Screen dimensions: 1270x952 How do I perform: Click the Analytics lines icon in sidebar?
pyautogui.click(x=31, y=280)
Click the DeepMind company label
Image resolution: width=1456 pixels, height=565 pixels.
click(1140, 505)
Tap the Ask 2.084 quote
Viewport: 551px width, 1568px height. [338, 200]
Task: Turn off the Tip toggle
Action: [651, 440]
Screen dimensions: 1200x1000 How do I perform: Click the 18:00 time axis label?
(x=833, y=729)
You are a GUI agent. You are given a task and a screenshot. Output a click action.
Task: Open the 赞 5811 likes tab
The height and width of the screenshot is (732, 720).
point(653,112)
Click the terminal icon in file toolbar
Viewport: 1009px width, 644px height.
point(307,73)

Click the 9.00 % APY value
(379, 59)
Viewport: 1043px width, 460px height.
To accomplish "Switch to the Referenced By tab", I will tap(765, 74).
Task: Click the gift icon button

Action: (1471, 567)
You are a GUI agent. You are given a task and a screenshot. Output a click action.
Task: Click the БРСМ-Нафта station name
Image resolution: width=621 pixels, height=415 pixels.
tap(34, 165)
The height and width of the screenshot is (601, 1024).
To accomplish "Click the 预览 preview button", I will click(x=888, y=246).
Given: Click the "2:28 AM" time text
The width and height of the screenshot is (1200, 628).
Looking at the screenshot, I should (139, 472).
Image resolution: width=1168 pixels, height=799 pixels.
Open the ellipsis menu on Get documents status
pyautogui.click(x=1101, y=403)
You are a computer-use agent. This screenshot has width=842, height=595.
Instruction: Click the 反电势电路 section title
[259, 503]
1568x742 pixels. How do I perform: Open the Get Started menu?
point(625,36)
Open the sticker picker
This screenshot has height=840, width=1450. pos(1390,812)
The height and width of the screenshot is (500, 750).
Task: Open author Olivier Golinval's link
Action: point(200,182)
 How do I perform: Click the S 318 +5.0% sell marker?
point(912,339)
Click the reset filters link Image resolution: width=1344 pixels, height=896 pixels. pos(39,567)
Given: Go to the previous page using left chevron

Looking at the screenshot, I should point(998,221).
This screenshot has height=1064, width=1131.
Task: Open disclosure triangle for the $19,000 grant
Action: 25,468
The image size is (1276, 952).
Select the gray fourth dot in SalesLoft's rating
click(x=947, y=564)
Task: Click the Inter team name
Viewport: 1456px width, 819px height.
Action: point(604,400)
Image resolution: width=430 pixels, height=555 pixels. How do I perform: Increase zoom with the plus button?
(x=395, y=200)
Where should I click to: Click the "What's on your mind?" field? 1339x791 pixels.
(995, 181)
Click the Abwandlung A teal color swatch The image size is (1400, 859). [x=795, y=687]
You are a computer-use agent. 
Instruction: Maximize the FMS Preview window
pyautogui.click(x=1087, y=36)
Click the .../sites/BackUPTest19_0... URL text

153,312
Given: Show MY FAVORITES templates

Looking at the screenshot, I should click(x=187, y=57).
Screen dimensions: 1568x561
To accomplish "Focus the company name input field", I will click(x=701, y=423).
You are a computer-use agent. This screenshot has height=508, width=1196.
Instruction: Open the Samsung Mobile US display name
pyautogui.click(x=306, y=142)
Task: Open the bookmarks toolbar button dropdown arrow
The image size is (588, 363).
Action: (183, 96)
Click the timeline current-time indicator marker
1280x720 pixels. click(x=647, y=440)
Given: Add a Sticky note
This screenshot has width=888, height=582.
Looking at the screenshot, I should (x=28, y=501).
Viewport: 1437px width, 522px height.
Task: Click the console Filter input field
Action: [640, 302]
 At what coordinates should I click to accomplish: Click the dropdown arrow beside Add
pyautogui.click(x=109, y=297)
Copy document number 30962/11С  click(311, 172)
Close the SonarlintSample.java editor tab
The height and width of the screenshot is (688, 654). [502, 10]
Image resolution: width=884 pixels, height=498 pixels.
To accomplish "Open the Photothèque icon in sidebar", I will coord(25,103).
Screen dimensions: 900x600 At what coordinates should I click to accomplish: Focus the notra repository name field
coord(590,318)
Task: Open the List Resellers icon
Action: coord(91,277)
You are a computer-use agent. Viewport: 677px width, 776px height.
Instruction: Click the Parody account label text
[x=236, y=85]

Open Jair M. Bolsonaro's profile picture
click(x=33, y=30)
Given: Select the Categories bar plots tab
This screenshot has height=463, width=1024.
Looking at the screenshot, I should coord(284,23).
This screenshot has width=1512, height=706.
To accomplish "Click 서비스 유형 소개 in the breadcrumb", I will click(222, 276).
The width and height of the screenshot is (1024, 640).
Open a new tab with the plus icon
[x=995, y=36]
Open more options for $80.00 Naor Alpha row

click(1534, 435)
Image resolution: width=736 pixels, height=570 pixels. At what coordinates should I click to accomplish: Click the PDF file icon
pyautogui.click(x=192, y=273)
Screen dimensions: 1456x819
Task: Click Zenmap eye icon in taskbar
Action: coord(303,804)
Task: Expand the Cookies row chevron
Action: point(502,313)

• _Goal of the exercise_
All of the lines above are to be restated word for word.

• _Solution below_
Screen dimensions: 1270x952 How do I perform: Click the Analytics lines icon in sidebar?
pyautogui.click(x=31, y=280)
Click the DeepMind company label
Image resolution: width=1456 pixels, height=565 pixels.
click(1140, 505)
Tap the Ask 2.084 quote
Viewport: 551px width, 1568px height. [338, 200]
Task: Turn off the Tip toggle
Action: [651, 440]
Screen dimensions: 1200x1000 How do I perform: Click the 18:00 time axis label?
(x=833, y=729)
You are a GUI agent. You are given a task and a screenshot. Output a click action.
Task: Open the 赞 5811 likes tab
The height and width of the screenshot is (732, 720).
point(653,112)
Click the terminal icon in file toolbar
Viewport: 1009px width, 644px height.
point(307,73)

Click the 9.00 % APY value
(379, 59)
Viewport: 1043px width, 460px height.
To accomplish "Switch to the Referenced By tab", I will tap(765, 74).
Task: Click the gift icon button

Action: (1471, 567)
You are a GUI agent. You are given a task and a screenshot. Output a click action.
Task: Click the БРСМ-Нафта station name
Image resolution: width=621 pixels, height=415 pixels.
tap(34, 165)
The height and width of the screenshot is (601, 1024).
To accomplish "Click the 预览 preview button", I will click(x=888, y=246).
Given: Click the "2:28 AM" time text
The width and height of the screenshot is (1200, 628).
Looking at the screenshot, I should (139, 472).
Image resolution: width=1168 pixels, height=799 pixels.
Open the ellipsis menu on Get documents status
pyautogui.click(x=1101, y=403)
You are a computer-use agent. This screenshot has width=842, height=595.
Instruction: Click the 反电势电路 section title
[259, 503]
1568x742 pixels. How do I perform: Open the Get Started menu?
point(625,36)
Open the sticker picker
This screenshot has height=840, width=1450. pos(1390,812)
The height and width of the screenshot is (500, 750).
Task: Open author Olivier Golinval's link
Action: point(200,182)
 How do I perform: Click the S 318 +5.0% sell marker?
point(912,339)
Click the reset filters link Image resolution: width=1344 pixels, height=896 pixels. pos(39,567)
Given: Go to the previous page using left chevron

Looking at the screenshot, I should point(998,221).
This screenshot has height=1064, width=1131.
Task: Open disclosure triangle for the $19,000 grant
Action: 25,468
The image size is (1276, 952).
Select the gray fourth dot in SalesLoft's rating
click(x=947, y=564)
Task: Click the Inter team name
Viewport: 1456px width, 819px height.
Action: point(604,400)
Image resolution: width=430 pixels, height=555 pixels. How do I perform: Increase zoom with the plus button?
(x=395, y=200)
Where should I click to: Click the "What's on your mind?" field? 1339x791 pixels.
(995, 181)
Click the Abwandlung A teal color swatch The image size is (1400, 859). [x=795, y=687]
You are a computer-use agent. 
Instruction: Maximize the FMS Preview window
pyautogui.click(x=1087, y=36)
Click the .../sites/BackUPTest19_0... URL text

153,312
Given: Show MY FAVORITES templates

Looking at the screenshot, I should click(x=187, y=57).
Screen dimensions: 1568x561
To accomplish "Focus the company name input field", I will click(x=701, y=423).
You are a computer-use agent. This screenshot has height=508, width=1196.
Instruction: Open the Samsung Mobile US display name
pyautogui.click(x=306, y=142)
Task: Open the bookmarks toolbar button dropdown arrow
The image size is (588, 363).
Action: (183, 96)
Click the timeline current-time indicator marker
1280x720 pixels. click(x=647, y=440)
Given: Add a Sticky note
This screenshot has width=888, height=582.
Looking at the screenshot, I should (x=28, y=501).
Viewport: 1437px width, 522px height.
Task: Click the console Filter input field
Action: [640, 302]
 At what coordinates should I click to accomplish: Click the dropdown arrow beside Add
pyautogui.click(x=109, y=297)
Copy document number 30962/11С  click(311, 172)
Close the SonarlintSample.java editor tab
The height and width of the screenshot is (688, 654). [502, 10]
Image resolution: width=884 pixels, height=498 pixels.
To accomplish "Open the Photothèque icon in sidebar", I will coord(25,103).
Screen dimensions: 900x600 At what coordinates should I click to accomplish: Focus the notra repository name field
coord(590,318)
Task: Open the List Resellers icon
Action: coord(91,277)
You are a computer-use agent. Viewport: 677px width, 776px height.
Instruction: Click the Parody account label text
[x=236, y=85]

Open Jair M. Bolsonaro's profile picture
click(x=33, y=30)
Given: Select the Categories bar plots tab
This screenshot has height=463, width=1024.
Looking at the screenshot, I should coord(284,23).
This screenshot has width=1512, height=706.
To accomplish "Click 서비스 유형 소개 in the breadcrumb", I will click(222, 276).
The width and height of the screenshot is (1024, 640).
Open a new tab with the plus icon
[x=995, y=36]
Open more options for $80.00 Naor Alpha row

click(1534, 435)
Image resolution: width=736 pixels, height=570 pixels. At what coordinates should I click to accomplish: Click the PDF file icon
pyautogui.click(x=192, y=273)
Screen dimensions: 1456x819
Task: Click Zenmap eye icon in taskbar
Action: coord(303,804)
Task: Expand the Cookies row chevron
Action: point(502,313)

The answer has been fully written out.